1. Field of the Invention
The present invention relates in general to a cell for use in a solid polymer electrolyte fuel cell that employs a solid polymer electrolyte membrane, and more particular to a cell for a solid polymer electrolyte fuel cell of novel construction that affords a high level of gas flow path sealing functionality within the cell by means of a simple construction.
2. Description of the Related Art
As is well known, solid polymer electrolyte fuel cells are able to produce electrical power by means of an electrochemical reaction when supplied with oxygen (air) as an oxidant and hydrogen as a fuel, these being supplied onto the surfaces of a pair of catalyst electrodes superposed against either face of an electrolyte which is a solid polymer electrolyte membrane, such as a solid ion exchange membrane or the like.
In solid polymer electrolyte fuel batteries, it is important that there be consistent supply of oxygen and hydrogen onto the surfaces of the catalyst electrodes in order to consistently and efficient produce the intended voltage. It is also important for the appropriate temperature to be maintained.
Accordingly, there is typically employed a cell of a structure wherein a membrane/electrode assembly (MEA) composed of a breathable porous membrane oxidant electrode and a fuel electrode disposed on either side of the solid polymer electrolyte membrane is assembled with a first separator superposed against the oxidant electrode face thereof and a second separator superposed against the fuel electrode face thereof. A plurality of such unit cells are stacked and electrically connected directly to produce the desired voltage.
An oxidant gas flow passage is formed by means of covering with the oxidant electrode a recess disposed on the first separator, and fuel gas flow passage is formed by means of covering with the fuel electrode a recess disposed on the second separator. A coolant flow passage is formed by a recess disposed in a secondary face of the first separator or second separator on the back side from a primary face which is superposed against the electrode, by covering the recess with the secondary face of another adjacent cell.
At respective peripheral edges of stacked unit cells, there are formed perforating therethrough in the stacking direction an oxidant gas inlet and an oxidant gas outlet, a fuel gas inlet and a fuel gas outlet, and a coolant inlet and a coolant outlet. Oxidant gas, fuel gas, and coolant supplied through these inlets and outlets are circulated the aforementioned oxidant gas flow passages, fuel gas flow passages, and coolant flow passages of the unit cells, and are discharged from the outlets (see JP-A-2002-83610, for example).
Here, the form of the oxidant gas flow passages and fuel gas flow passages has an important effect on efficiency and stability of power generation. Particularly in recent years, with the object of rapidly discharging the water which forms so as to prevent it from collecting, as well as to improve the efficiency of the electrochemical reaction, the pressure of the gases in the flow channels are sometimes set to high levels.

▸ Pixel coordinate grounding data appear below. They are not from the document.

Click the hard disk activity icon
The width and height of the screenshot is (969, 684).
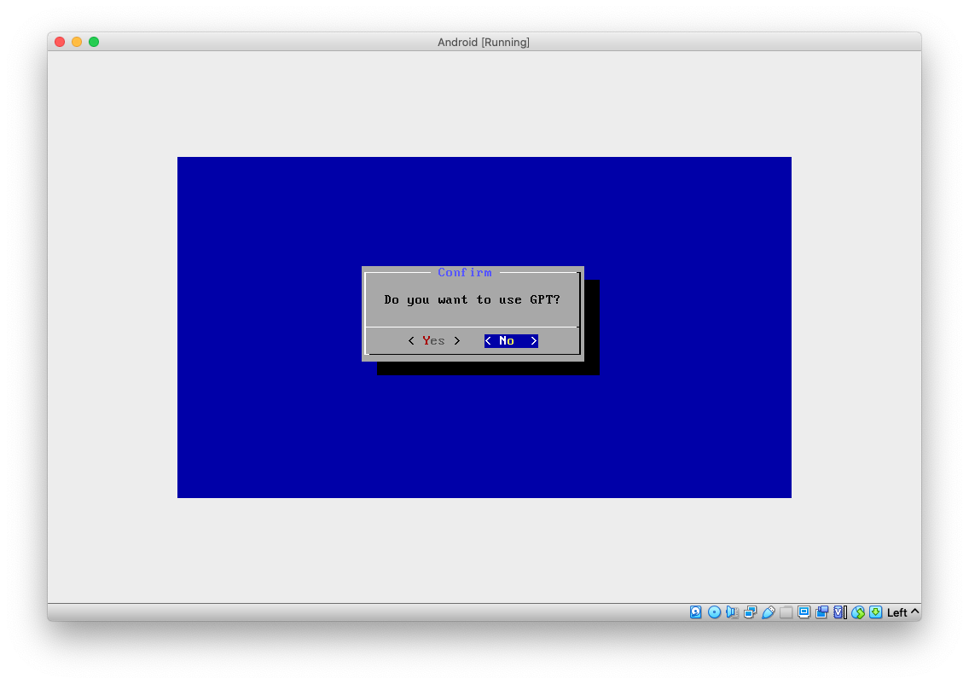tap(696, 612)
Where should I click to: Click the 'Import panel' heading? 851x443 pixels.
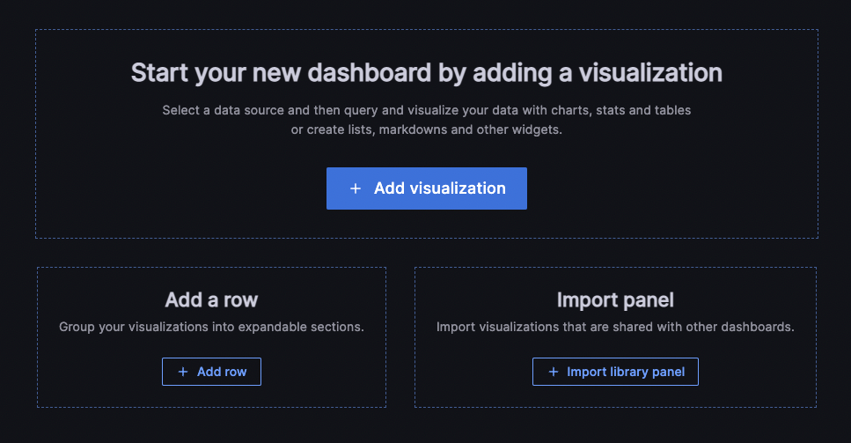[x=615, y=300]
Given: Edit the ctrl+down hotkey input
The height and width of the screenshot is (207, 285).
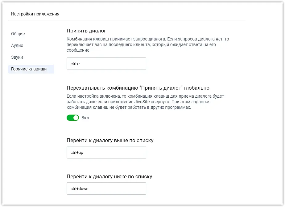Looking at the screenshot, I should click(106, 188).
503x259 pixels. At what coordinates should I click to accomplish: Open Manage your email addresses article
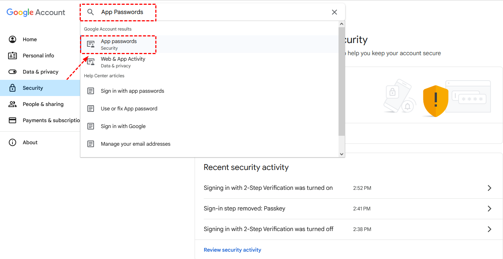[x=135, y=144]
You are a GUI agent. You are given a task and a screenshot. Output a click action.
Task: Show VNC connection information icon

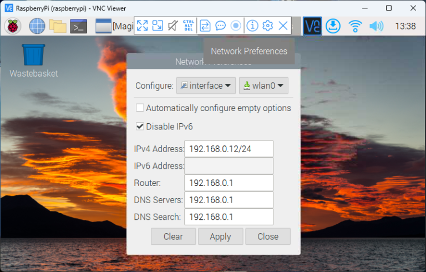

In solid polymer electrolyte fuel cells of conventional construction, it was difficult to ensure consistent sealing of the oxidant gas flow passage and the fuel gas flow passage that are formed on the superposed faces of the first separator and the second separator on either side of the membrane/electrode assembly. Thus, there was a risk that, for example, oxidant gas flowing to one side of the membrane/electrode assembly and fuel gas flowing to the other side could leak around the peripheral edge of the membrane/electrode assembly, resulting in problems such as power generation failure or abnormal generation of heat.
In view of such problems, unit cells of conventional design involve a separate seal rubber disposed between stacked elements (i.e. between the opposed faces of the first separator and the second separator against the membrane/electrode assembly). However, not only did including separate seal rubber components increase the number of parts and the number of assembly steps, but it was also difficult to position the seal rubber with accuracy.

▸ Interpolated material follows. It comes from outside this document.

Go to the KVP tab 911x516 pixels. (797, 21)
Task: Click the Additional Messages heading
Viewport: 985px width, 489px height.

When manufacturing cells for a solid polymer electrolyte fuel cell, it is necessary to superpose the first separator and the second separator against either face of the membrane/electrode assembly, but since the membrane/electrode assembly is difficult to handle due to its extreme thinness and low strength, there was also the problem of difficultly in correctly aligning the membrane/electrode assembly within the opposed faces of the first separator and the second separator.
In particular, the primary faces of the first and second separators have gas flow passages formed thereon, and at least one of the secondary faces has a coolant recess formed thereon. Therefore, if placement of the first and second separators should be misaligned with respect to the membrane/electrode assembly, for structural reasons, the intended gas flow passages or coolant flow passage will not be formed correctly, and in some instances may result in a drop in power generating ability or in gas leakage.